I have a question about how box sizes translate across jobs in cryosparc. I originally extracted my particles at 400px, bin 4 (cropped to 100px) for ab-initio and hetergeneous refinement. Once I had my good particle set, I re-extracted at 400px and did NU refinement. When examined this final particle set by 2D classification, I noticed that the edge of the particle seems slightly cut off by the mask (and resolution at the edge of my particle is also lower), so I want to re-extract the good particles at a larger box size (500px?) and repeat the NU refinement.
Now, my question is: can I use my previous volume from my NU refine job at 400px as the initial model for my new NU refine job? Or do I need to re-do ab-initio and hetero refinement using the 500px particles to get an appropriately scaled volume for NU refine? Or is there a way to adapt my current NU refine volume for use with particles extracted at 500px?
It would be great if someone can help me understand how pixel sizes are used across jobs.
You could change the default windowing from 0.85 to 0.9 or so, and see if that makes a difference, but if your box is that tight you might be leaving resolution on the table (depending on your resolution of reconstruction).
I would re-extract, use the current NU refine result and run again, it’ll be OK as filtered to 30 Å, the map loses all features but the most general shape anyway.
If it’s caused by the mask, I would suggest autotightening is being too enthusiastic, but if it’s a soft falloff around the extremes of the box, then it definitely sounds like the windowing function is the culprit.

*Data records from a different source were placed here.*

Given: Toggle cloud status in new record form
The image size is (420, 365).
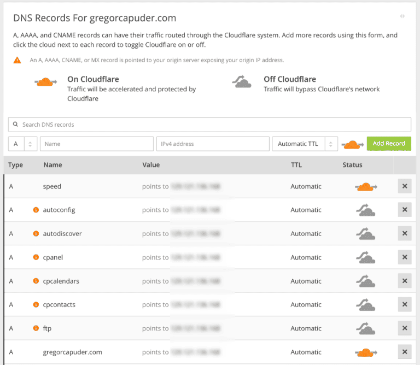Looking at the screenshot, I should (352, 144).
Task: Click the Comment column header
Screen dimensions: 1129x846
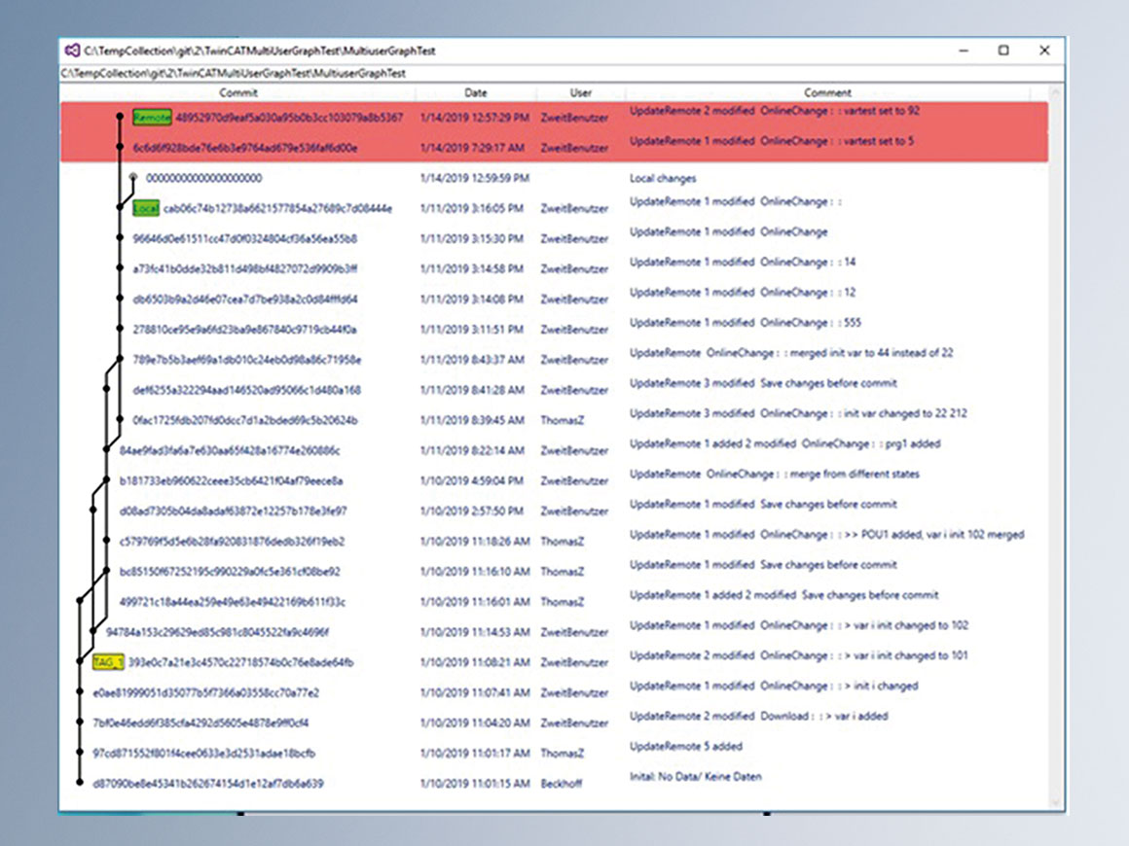Action: [827, 93]
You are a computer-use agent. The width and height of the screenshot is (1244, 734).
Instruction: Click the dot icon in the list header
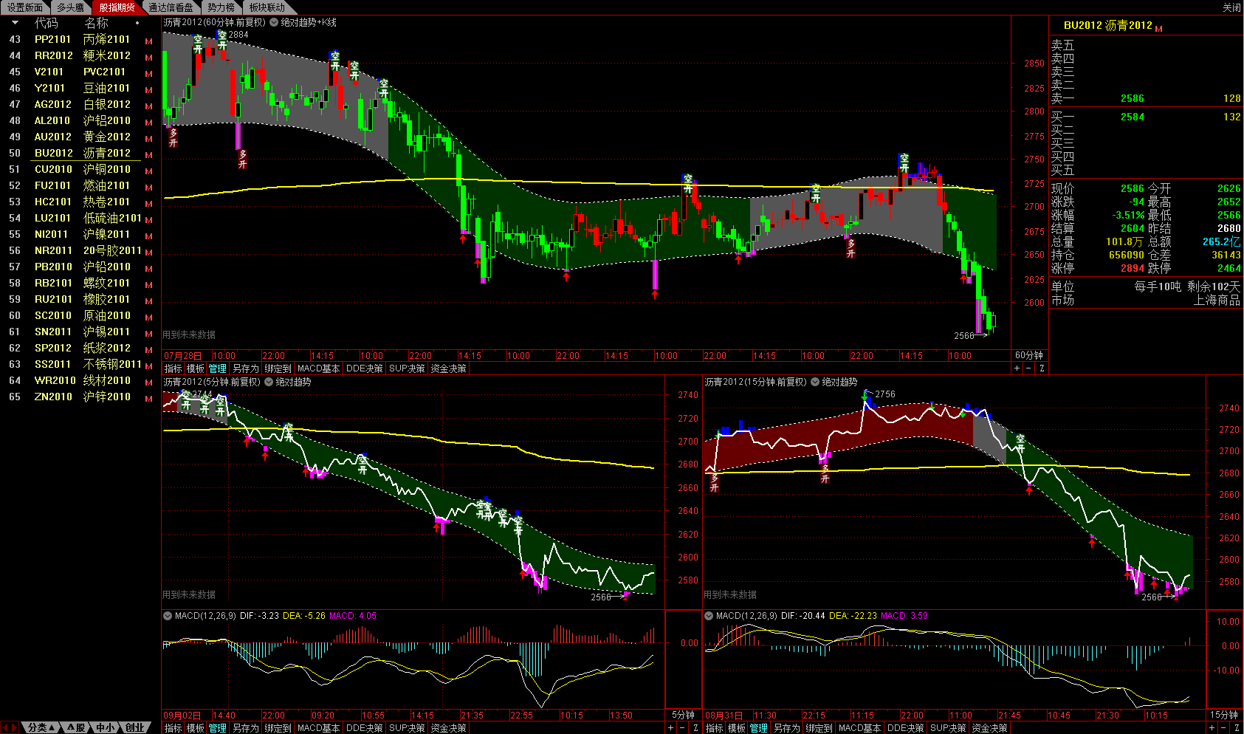[137, 24]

Also, generally, it’s recommended to have a box size which is ~2-2.5 tiles the size of your particle. If you have particles close to the edge of the micrograph, this will mean you will lose a lot of particles upon reextraction into the larger box as CryoSPARC will not extract particles where the box goes over the edge of the micrograph.
At the beginning of any kind of refinement, CryoSparc will rescale the volume under the hood (thanks CS crew for this!), according to the pixel size of the particle set, so the initial voxel size doesn’t matter. This is usually stated in the logs, it is of good practice to check them as there might be important information. I usually spot my mistakes like this, during the first few minutes of job running.